In Executive Secretary Mendoza v. Pilipinas Shell Petroleum Corporation, the Supreme Court (SC) applied the doctrine of qualified political agency in upholding the constitutionality of government takeover of a country’s oil industry operations during national emergencies.

Penned by Senior Associate Justice Marvic M.V.F. Leonen, the SC ruled that the Court of Appeals erred in declaring Section 14 (e) of Republic Act No. 8479 void for being contrary to the Article XII, Section 17 and Article VI, Section 23 (2) of the Constitution.

On one hand, Section 14 (e) provides that in times of national emergency, when the public interest so requires, the DOE (Department of Energy) may, during the emergency and under reasonable terms prescribed by it, temporarily take over or direct the operation of any person or entity engaged in the industry.

On the other hand, Article XII, Section 17 of the Constitution states: “In times of national emergency, when the public interest so requires, the State may, during the emergency and under reasonable terms prescribed by it, temporarily take over or direct the operation of any privately-owned public utility or business affected with public interest.” 

Article XII, Section 17 with the second paragraph of Article VI, Section 23 of the Constitution provides that the legislature may authorize the president to take over public utilities or businesses impressed with public interest.

Ruling on the argument that legislature’s delegation of takeover power to an executive agency such as the Department of Energy other than the president contravenes the above provisions of the Constitution, SC applied the doctrine of qualified political agency, stating that: “While the language of Section 14 (e) appears to allow an interpretation that permits the energy secretary to act independently or without instructions from the President, the doctrine of qualified political agency entails that a cabinet secretary may only exercise the authority acting as the President’s alter ego.As such, their actions related to their official duties and responsibilities are presumed to be the President’s. These acts are valid and binding unless the President disapproves or repudiates them.” as stated in the Court decision.

“Here, if there is no clear showing that the energy secretary acted without the imprimatur of the President, the presumption of constitutionality must prevail,” added.

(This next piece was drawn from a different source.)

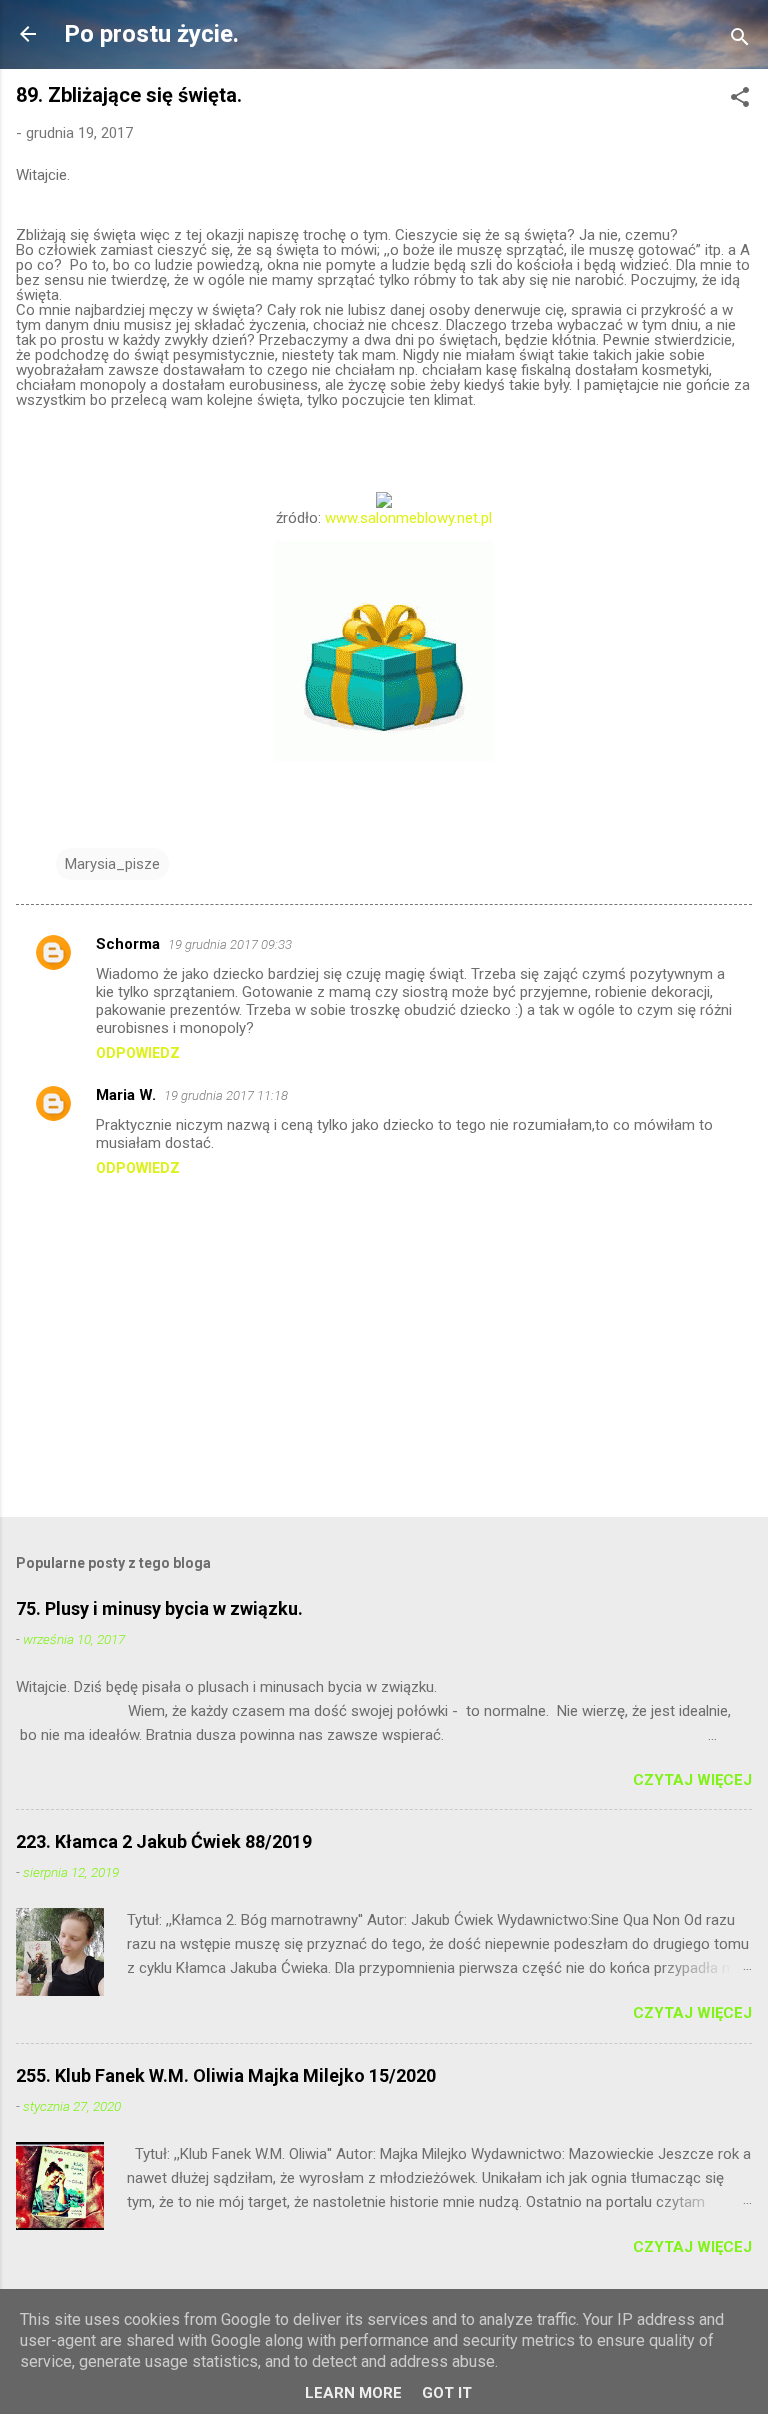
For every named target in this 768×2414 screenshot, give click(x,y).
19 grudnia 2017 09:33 (230, 944)
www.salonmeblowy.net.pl (408, 518)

The decision also took note of Senior Associate Justice Alfredo Benjamin S. Caguioa’s observation that here, the temporary takeover power of oil industry entities does not belong to the “special class of constitutionally vested  powers” exclusive to the president that would bar the application of the doctrine of qualified political agency.

The dispute was brought to court by oil company Pilipinas Shell Petroleum Corporation, which contested  the validity of Executive Order 839 issued by President Gloria Macapagal Arroyo in 2009 directing oil industry players to maintain the oil prices of their petroleum products during the emergency on the basis of Section 14 (e) of the Oil Deregulation Law.